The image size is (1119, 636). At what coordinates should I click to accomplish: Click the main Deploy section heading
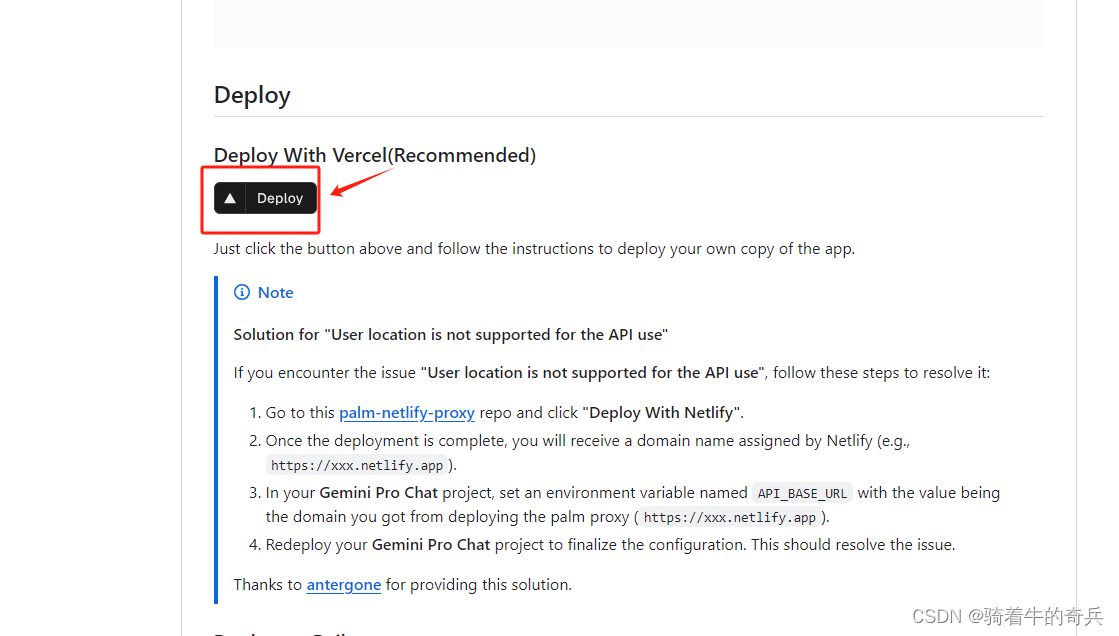tap(252, 95)
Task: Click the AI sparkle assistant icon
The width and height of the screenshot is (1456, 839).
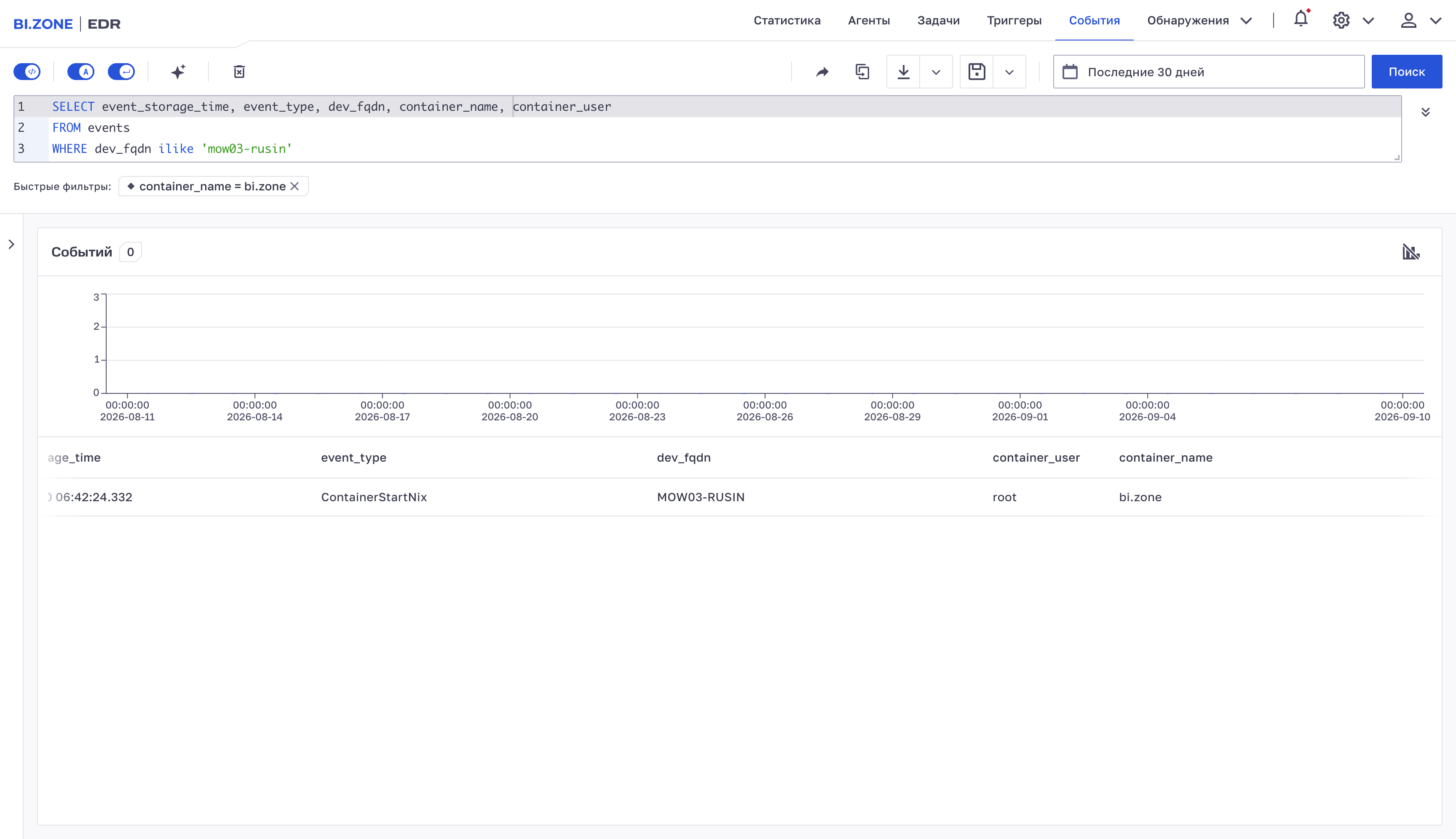Action: [178, 72]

ASSIGNMENT:
Reproduce the final stretch of lines exactly: the line containing "Task: Click the AI sparkle assistant icon" through the last line of the data, both included. Pictures do not belong in the copy.

RESPONSE BOX:
Task: Click the AI sparkle assistant icon
The width and height of the screenshot is (1456, 839).
Action: [178, 72]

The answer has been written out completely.